A little lower: a graph of the function of a burgundy color, what to do green color, the normal of the orange color.

The offensive butt is also not folding: the function, like in the front, is also a rich member, but the cut coefficient is not equal to zero, that will get one more crochet - bringing it up to a wild look.

butt 2.

Solution. We know the ordinate of the dochi point:

We know the following functions:

.

We know the value of the torsion point at the point of torsion, that is the apex coefficient of the dot:

Submitting all the omitted data from the "formula-blank" and at least equal dot:

It is brought up to a scatter look (all letters of that number, in the form of zero, are taken in the left part, and zero is left in the right part):

We add the equalization of the normal:

example 3. Fold the alignment of the dotic and the alignment of the normal to the graph of the function, like the abscissa of the point of the dotic.

Solution. We know the ordinate of the dochi point:

We know the following functions:

.

We know the value of the torsion point at the point of torsion, that is the apex coefficient of the dot:

.

We know the equal dot:

Before that, in order to bring the level to a savage look, it’s necessary to “comb” the trifles: multiply term by term by 4. Robimo tse and lead to a savage look:

We add the equalization of the normal:

butt 4. Fold the alignment of the dotic and the alignment of the normal to the graph of the function, like the abscissa of the point of the dotic.

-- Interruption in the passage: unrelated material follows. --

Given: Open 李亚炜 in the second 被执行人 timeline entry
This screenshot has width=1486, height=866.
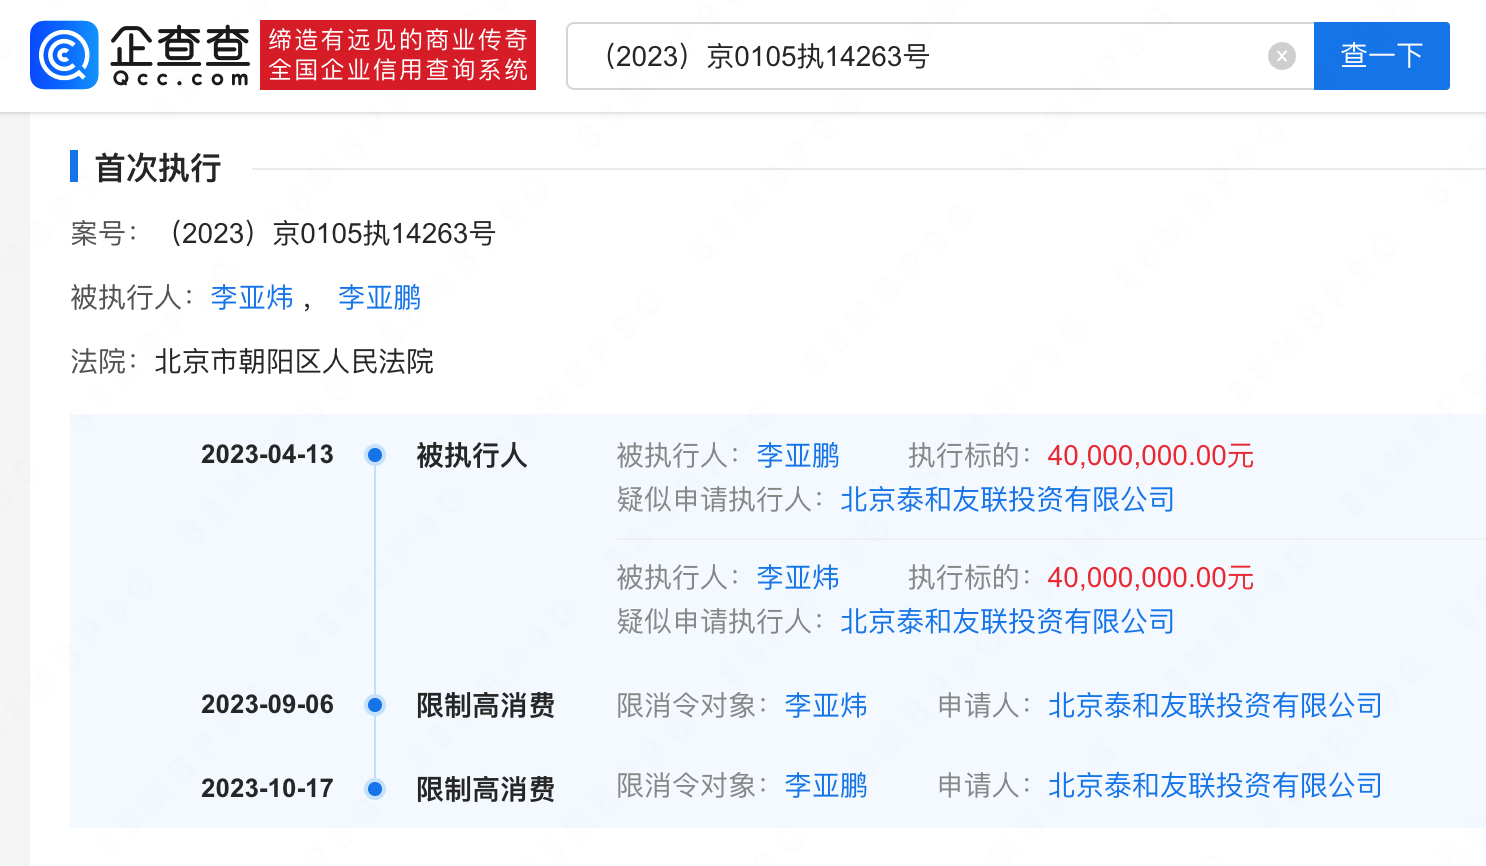Looking at the screenshot, I should (797, 578).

Solution. We know the ordinate of the dochi point:

.

We know the following functions:

We know the value of the torsion point at the point of torsion, that is the apex coefficient of the dot:

.

Otrimuemo equal dotica:

We direct rivnyannya to a slanderous look:

We add the equalization of the normal:

The pardon has been expanded with folding equals of dot and normal - do not remember that the function is given in the application - folding and counting її like a simple function. Step on butts - already s collapsible functions(Vіdpovіdny lesson vіdkriєtsya in a new vіknі).

Example 5. Fold the alignment of the dotic and the alignment of the normal to the graph of the function, like the abscissa of the point of the dotic.

Solution. We know the ordinate of the dochi point:

Respect! This function is collapsible, but the argument to the tangent (2 x) itself is a function. To that we know the func- tions like the folding func- tions.